March 9th, 2023 1:11 PM

All the media buzz around artificial intelligence and technology like ChatGPT has raised legitimate concerns about AI’s role in the future of content moderation online.

On this week’s episode of CensorTrack with Paiten, I sat down with social media tech analyst and CEO of Ruby Media Group Kristen Ruby to discuss artificial intelligence (AI) and its impact on free speech online.

Ruby warned that biased machine learning algorithms could be weaponized to wipe out “entire conversations from ever even happening.”

When training artificial intelligence, Ruby said that “[s]omething has to be up and something has to be down. Something has to be positive and something has to be negative when you’re dealing with reinforcement learning.”

Ruby’s investigative work, dubbed the Ruby Files, exposed how platforms like Twitter use Natural Language Processing (NLP) to “moderate or perhaps possibly censor speech.”

She looked at Twitter “political misinformation” word lists provided by a purported former Twitter employee to see “what words were flagged” for “algorithmic review.”

In order to prevent bias, Ruby stressed that the content of an algorithm’s word lists has “to be equal on both the left and the right.” However, that’s not what Ruby found.

“There is really no content for misinformation on the left which means that is entirely skewed,” she said. If the algorithm is “only trained on misinformation on the right, it will keep picking that up.” She added that “[i]f it’s not actually fixed, that’s a problem moving forward.”

She also raised concerns about copyright infringement with the rollout of AI technology. “The entire process of copyright is about to go out the window,” she said. “Are writers going to be less confident or less likely to post their writing knowing that that writing can be ripped and used in a training data set?”

Acknowledging that AI is not going away anytime soon, Ruby urged for more transparency as Big Tech continues to implement AI online. “We need clear disclosures” for people who are working in Big Tech while simultaneously receiving funding from federal agencies. “The point is it’s a conflict of interest,” she said.

She also stressed the need to increase education and awareness about AI so that technology developers can be held accountable. “We need to check these people. We can’t just assume that because they say it’s fair, that it is fair. We can’t just assume that because they’re saying ‘we’re going to make ML that has no bias’ that that statement is correct,” she said. “What they’re really doing is creating ML that’s seeded with their own political bias, but no one knows enough, or is putting enough resources in, to check that.”

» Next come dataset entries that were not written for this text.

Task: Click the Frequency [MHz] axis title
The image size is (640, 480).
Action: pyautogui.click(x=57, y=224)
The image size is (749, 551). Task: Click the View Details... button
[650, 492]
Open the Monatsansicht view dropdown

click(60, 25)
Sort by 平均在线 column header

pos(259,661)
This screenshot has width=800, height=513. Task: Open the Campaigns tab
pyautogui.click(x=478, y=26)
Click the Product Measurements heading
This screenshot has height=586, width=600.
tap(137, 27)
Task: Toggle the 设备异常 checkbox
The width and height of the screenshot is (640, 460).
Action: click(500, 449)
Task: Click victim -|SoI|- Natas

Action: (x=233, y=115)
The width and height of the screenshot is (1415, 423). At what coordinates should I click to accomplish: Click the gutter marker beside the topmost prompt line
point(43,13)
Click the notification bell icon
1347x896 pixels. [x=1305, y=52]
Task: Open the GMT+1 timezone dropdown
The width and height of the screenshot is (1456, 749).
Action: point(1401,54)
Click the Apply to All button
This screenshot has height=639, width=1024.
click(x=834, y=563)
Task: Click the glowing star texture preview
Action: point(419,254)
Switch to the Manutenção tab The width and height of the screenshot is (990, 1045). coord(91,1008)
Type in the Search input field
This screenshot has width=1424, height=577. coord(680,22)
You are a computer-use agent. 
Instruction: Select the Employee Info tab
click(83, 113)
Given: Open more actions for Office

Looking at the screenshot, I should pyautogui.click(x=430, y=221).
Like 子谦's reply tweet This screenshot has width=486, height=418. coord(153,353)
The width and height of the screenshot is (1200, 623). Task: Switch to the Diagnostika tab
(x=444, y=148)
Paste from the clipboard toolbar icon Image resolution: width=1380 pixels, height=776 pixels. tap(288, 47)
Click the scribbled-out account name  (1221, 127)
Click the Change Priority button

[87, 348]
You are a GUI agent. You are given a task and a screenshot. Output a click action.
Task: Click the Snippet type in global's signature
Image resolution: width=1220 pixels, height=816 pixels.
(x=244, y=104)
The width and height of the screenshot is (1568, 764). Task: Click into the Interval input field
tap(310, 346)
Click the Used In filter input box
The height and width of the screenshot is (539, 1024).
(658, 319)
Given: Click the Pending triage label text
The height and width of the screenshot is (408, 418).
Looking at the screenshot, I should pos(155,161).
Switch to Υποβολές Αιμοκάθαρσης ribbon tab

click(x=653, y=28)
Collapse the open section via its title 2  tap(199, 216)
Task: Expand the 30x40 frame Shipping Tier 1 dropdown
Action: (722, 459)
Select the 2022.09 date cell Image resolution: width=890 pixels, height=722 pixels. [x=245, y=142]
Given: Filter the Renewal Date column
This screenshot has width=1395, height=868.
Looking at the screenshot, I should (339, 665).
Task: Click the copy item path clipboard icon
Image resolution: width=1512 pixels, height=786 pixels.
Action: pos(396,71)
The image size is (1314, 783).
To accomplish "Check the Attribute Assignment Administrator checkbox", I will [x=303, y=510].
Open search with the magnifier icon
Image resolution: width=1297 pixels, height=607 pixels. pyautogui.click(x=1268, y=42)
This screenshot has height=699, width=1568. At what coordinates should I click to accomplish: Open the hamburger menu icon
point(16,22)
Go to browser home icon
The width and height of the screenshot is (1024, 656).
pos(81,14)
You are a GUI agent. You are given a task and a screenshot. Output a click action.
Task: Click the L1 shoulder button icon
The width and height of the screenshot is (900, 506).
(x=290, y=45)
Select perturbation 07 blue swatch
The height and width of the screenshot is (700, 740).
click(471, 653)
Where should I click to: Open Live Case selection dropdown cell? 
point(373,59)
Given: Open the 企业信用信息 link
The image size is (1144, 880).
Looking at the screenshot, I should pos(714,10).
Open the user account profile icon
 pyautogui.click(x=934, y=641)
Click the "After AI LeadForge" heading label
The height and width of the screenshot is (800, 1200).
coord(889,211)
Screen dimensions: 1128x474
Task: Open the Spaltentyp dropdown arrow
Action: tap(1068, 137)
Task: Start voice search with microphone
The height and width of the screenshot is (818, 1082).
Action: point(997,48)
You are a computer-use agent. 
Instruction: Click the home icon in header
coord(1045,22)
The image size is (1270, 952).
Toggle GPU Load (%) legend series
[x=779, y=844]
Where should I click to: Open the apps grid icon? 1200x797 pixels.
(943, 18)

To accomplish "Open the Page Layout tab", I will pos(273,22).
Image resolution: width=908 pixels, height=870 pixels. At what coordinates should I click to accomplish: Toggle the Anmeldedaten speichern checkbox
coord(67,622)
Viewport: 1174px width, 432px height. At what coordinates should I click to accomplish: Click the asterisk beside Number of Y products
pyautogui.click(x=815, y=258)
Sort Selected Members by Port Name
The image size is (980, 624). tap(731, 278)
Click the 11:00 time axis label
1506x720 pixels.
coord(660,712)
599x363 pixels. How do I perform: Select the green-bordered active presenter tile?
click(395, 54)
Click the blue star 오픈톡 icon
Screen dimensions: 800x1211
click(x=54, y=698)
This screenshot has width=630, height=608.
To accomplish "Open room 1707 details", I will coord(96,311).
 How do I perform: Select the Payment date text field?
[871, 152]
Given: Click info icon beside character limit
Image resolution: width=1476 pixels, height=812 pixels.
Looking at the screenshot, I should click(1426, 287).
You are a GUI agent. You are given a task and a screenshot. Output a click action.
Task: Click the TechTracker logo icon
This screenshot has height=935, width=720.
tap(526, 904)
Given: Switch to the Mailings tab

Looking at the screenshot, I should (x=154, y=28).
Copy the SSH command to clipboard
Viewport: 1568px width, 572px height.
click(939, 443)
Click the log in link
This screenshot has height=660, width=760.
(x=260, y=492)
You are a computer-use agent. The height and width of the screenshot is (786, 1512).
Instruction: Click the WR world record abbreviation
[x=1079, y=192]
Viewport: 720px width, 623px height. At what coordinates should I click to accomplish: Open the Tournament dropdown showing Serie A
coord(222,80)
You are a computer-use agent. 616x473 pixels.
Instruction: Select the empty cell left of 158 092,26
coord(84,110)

Criticizing Congress’s narrow focus on manual content moderation during The Twitter Files hearing, she said, “Most takedowns are done with machine learning. So when you’re actually looking at, oh this person said to another person, ‘Oh, I want you to ban them,’ and then there’s this email back and forth, that is not actually representative of how machine learning is being used. That is an antiquated process that is not being used on speech for most people in this country.”